[[ Data to use open ]]

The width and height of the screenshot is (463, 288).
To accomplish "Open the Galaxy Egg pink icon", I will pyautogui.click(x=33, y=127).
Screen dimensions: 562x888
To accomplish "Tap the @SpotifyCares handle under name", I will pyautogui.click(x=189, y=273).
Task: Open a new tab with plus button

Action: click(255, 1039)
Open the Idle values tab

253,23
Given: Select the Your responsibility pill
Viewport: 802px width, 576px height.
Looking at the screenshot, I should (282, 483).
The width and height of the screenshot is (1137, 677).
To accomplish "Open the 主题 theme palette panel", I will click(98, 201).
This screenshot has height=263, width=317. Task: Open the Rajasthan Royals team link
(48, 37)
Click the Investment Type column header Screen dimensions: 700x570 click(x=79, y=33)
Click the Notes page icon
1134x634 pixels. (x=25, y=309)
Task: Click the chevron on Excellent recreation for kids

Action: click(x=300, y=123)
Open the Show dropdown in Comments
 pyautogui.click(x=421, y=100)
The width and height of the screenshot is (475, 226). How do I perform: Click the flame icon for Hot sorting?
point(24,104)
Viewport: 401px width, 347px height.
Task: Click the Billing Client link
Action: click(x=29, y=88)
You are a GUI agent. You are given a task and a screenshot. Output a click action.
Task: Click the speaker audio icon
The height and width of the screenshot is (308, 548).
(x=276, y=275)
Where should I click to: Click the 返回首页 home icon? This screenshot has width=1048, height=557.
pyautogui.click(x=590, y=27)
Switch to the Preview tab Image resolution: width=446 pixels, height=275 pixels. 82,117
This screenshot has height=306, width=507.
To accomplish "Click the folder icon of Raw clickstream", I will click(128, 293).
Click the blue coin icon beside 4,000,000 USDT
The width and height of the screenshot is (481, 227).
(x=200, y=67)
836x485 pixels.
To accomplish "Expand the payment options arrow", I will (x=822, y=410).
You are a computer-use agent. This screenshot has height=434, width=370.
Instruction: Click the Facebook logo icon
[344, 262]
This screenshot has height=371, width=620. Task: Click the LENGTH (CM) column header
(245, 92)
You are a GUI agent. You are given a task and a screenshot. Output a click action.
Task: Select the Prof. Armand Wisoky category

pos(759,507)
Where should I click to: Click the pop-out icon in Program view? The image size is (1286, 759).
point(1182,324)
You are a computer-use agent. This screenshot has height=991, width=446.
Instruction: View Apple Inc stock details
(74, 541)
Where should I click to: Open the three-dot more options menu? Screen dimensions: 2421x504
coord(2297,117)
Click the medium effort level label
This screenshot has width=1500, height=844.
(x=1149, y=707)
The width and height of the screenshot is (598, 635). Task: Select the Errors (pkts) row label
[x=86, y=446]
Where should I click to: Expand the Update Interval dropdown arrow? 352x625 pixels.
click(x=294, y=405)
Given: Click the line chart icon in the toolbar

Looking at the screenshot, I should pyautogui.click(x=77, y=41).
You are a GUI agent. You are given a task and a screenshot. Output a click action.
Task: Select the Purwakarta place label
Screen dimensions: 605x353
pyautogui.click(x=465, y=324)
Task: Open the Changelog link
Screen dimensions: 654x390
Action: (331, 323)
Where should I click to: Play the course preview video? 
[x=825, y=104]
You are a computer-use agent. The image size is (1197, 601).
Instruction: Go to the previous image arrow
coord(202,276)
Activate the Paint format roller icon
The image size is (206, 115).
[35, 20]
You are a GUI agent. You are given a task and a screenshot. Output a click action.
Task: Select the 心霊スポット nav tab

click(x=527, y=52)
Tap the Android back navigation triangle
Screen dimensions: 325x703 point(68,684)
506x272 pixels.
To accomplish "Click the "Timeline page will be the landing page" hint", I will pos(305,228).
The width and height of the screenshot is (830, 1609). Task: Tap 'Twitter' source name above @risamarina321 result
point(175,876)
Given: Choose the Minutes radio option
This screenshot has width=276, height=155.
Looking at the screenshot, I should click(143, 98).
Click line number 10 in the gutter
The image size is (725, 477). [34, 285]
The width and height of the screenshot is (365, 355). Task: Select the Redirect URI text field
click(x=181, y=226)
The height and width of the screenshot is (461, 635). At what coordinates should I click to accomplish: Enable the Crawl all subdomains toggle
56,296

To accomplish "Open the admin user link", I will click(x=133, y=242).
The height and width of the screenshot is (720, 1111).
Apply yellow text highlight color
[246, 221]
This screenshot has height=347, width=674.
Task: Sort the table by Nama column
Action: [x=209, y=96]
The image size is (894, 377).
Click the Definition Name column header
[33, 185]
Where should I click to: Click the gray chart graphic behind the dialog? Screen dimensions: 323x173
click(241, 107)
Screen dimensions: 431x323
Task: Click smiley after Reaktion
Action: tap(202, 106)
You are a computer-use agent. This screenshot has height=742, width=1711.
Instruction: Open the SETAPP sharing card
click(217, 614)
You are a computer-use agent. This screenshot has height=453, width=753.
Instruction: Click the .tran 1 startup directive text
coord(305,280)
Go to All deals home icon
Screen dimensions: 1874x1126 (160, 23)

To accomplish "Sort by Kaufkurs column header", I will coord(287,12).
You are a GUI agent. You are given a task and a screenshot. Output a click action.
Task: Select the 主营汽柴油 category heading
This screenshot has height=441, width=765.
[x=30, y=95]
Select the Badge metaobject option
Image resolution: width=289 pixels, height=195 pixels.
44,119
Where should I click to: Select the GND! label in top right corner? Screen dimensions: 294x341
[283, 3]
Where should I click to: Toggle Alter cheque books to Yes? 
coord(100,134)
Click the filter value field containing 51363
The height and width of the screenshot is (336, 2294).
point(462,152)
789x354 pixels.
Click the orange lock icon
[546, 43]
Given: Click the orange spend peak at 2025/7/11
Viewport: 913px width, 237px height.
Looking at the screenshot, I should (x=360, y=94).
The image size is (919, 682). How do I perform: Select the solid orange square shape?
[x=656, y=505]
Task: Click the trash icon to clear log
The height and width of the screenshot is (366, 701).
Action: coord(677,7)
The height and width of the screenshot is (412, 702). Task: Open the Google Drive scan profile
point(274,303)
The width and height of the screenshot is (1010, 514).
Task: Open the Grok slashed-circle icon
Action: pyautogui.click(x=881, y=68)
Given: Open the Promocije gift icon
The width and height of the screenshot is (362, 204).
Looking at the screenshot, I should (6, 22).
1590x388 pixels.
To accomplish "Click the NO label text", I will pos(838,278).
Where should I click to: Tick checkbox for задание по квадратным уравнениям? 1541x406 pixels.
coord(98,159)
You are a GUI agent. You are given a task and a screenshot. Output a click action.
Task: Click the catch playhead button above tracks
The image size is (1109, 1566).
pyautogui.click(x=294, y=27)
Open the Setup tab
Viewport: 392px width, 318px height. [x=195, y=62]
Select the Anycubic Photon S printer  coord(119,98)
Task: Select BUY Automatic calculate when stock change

[[ Data to use closed ]]

# Work required
Reproduce the records exactly as they appear.

# Output
The width and height of the screenshot is (463, 288).
To accomplish "Open the Galaxy Egg pink icon", I will pyautogui.click(x=33, y=127).
Screen dimensions: 562x888
To accomplish "Tap the @SpotifyCares handle under name", I will pyautogui.click(x=189, y=273).
Task: Open a new tab with plus button

Action: click(255, 1039)
Open the Idle values tab

253,23
Given: Select the Your responsibility pill
Viewport: 802px width, 576px height.
Looking at the screenshot, I should (282, 483).
The width and height of the screenshot is (1137, 677).
To accomplish "Open the 主题 theme palette panel", I will click(98, 201).
This screenshot has height=263, width=317. Task: Open the Rajasthan Royals team link
(48, 37)
Click the Investment Type column header Screen dimensions: 700x570 click(x=79, y=33)
Click the Notes page icon
1134x634 pixels. (x=25, y=309)
Task: Click the chevron on Excellent recreation for kids

Action: click(x=300, y=123)
Open the Show dropdown in Comments
 pyautogui.click(x=421, y=100)
The width and height of the screenshot is (475, 226). How do I perform: Click the flame icon for Hot sorting?
point(24,104)
Viewport: 401px width, 347px height.
Task: Click the Billing Client link
Action: click(x=29, y=88)
You are a GUI agent. You are given a task and a screenshot. Output a click action.
Task: Click the speaker audio icon
The height and width of the screenshot is (308, 548).
(x=276, y=275)
Where should I click to: Click the 返回首页 home icon? This screenshot has width=1048, height=557.
pyautogui.click(x=590, y=27)
Switch to the Preview tab Image resolution: width=446 pixels, height=275 pixels. 82,117
This screenshot has height=306, width=507.
To accomplish "Click the folder icon of Raw clickstream", I will click(128, 293).
Click the blue coin icon beside 4,000,000 USDT
The width and height of the screenshot is (481, 227).
(x=200, y=67)
836x485 pixels.
To accomplish "Expand the payment options arrow", I will (x=822, y=410).
You are a computer-use agent. This screenshot has height=434, width=370.
Instruction: Click the Facebook logo icon
[344, 262]
This screenshot has height=371, width=620. Task: Click the LENGTH (CM) column header
(245, 92)
You are a GUI agent. You are given a task and a screenshot. Output a click action.
Task: Select the Prof. Armand Wisoky category

pos(759,507)
Where should I click to: Click the pop-out icon in Program view? The image size is (1286, 759).
point(1182,324)
You are a computer-use agent. This screenshot has height=991, width=446.
Instruction: View Apple Inc stock details
(74, 541)
Where should I click to: Open the three-dot more options menu? Screen dimensions: 2421x504
coord(2297,117)
Click the medium effort level label
This screenshot has width=1500, height=844.
(x=1149, y=707)
The width and height of the screenshot is (598, 635). Task: Select the Errors (pkts) row label
[x=86, y=446]
Where should I click to: Expand the Update Interval dropdown arrow? 352x625 pixels.
click(x=294, y=405)
Given: Click the line chart icon in the toolbar

Looking at the screenshot, I should pyautogui.click(x=77, y=41).
You are a GUI agent. You are given a task and a screenshot. Output a click action.
Task: Select the Purwakarta place label
Screen dimensions: 605x353
pyautogui.click(x=465, y=324)
Task: Open the Changelog link
Screen dimensions: 654x390
Action: (331, 323)
Where should I click to: Play the course preview video? 
[x=825, y=104]
You are a computer-use agent. The image size is (1197, 601).
Instruction: Go to the previous image arrow
coord(202,276)
Activate the Paint format roller icon
The image size is (206, 115).
[35, 20]
You are a GUI agent. You are given a task and a screenshot. Output a click action.
Task: Select the 心霊スポット nav tab

click(x=527, y=52)
Tap the Android back navigation triangle
Screen dimensions: 325x703 point(68,684)
506x272 pixels.
To accomplish "Click the "Timeline page will be the landing page" hint", I will pos(305,228).
The width and height of the screenshot is (830, 1609). Task: Tap 'Twitter' source name above @risamarina321 result
point(175,876)
Given: Choose the Minutes radio option
This screenshot has width=276, height=155.
Looking at the screenshot, I should click(143, 98).
Click line number 10 in the gutter
The image size is (725, 477). [34, 285]
The width and height of the screenshot is (365, 355). Task: Select the Redirect URI text field
click(x=181, y=226)
The height and width of the screenshot is (461, 635). At what coordinates should I click to accomplish: Enable the Crawl all subdomains toggle
56,296

To accomplish "Open the admin user link", I will click(x=133, y=242).
The height and width of the screenshot is (720, 1111).
Apply yellow text highlight color
[246, 221]
This screenshot has height=347, width=674.
Task: Sort the table by Nama column
Action: [x=209, y=96]
The image size is (894, 377).
Click the Definition Name column header
[33, 185]
Where should I click to: Click the gray chart graphic behind the dialog? Screen dimensions: 323x173
click(241, 107)
Screen dimensions: 431x323
Task: Click smiley after Reaktion
Action: tap(202, 106)
You are a computer-use agent. This screenshot has height=742, width=1711.
Instruction: Open the SETAPP sharing card
click(217, 614)
You are a computer-use agent. This screenshot has height=453, width=753.
Instruction: Click the .tran 1 startup directive text
coord(305,280)
Go to All deals home icon
Screen dimensions: 1874x1126 (160, 23)

To accomplish "Sort by Kaufkurs column header", I will coord(287,12).
You are a GUI agent. You are given a task and a screenshot. Output a click action.
Task: Select the 主营汽柴油 category heading
This screenshot has height=441, width=765.
[x=30, y=95]
Select the Badge metaobject option
Image resolution: width=289 pixels, height=195 pixels.
44,119
Where should I click to: Select the GND! label in top right corner? Screen dimensions: 294x341
[283, 3]
Where should I click to: Toggle Alter cheque books to Yes? 
coord(100,134)
Click the filter value field containing 51363
The height and width of the screenshot is (336, 2294).
point(462,152)
789x354 pixels.
Click the orange lock icon
[546, 43]
Given: Click the orange spend peak at 2025/7/11
Viewport: 913px width, 237px height.
Looking at the screenshot, I should (x=360, y=94).
The image size is (919, 682). How do I perform: Select the solid orange square shape?
[x=656, y=505]
Task: Click the trash icon to clear log
The height and width of the screenshot is (366, 701).
Action: coord(677,7)
The height and width of the screenshot is (412, 702). Task: Open the Google Drive scan profile
point(274,303)
The width and height of the screenshot is (1010, 514).
Task: Open the Grok slashed-circle icon
Action: pyautogui.click(x=881, y=68)
Given: Open the Promocije gift icon
The width and height of the screenshot is (362, 204).
Looking at the screenshot, I should (6, 22).
1590x388 pixels.
To accomplish "Click the NO label text", I will pos(838,278).
Where should I click to: Tick checkbox for задание по квадратным уравнениям? 1541x406 pixels.
coord(98,159)
You are a GUI agent. You are given a task and a screenshot. Output a click action.
Task: Click the catch playhead button above tracks
The image size is (1109, 1566).
pyautogui.click(x=294, y=27)
Open the Setup tab
Viewport: 392px width, 318px height. [x=195, y=62]
Select the Anycubic Photon S printer  coord(119,98)
Task: Select BUY Automatic calculate when stock change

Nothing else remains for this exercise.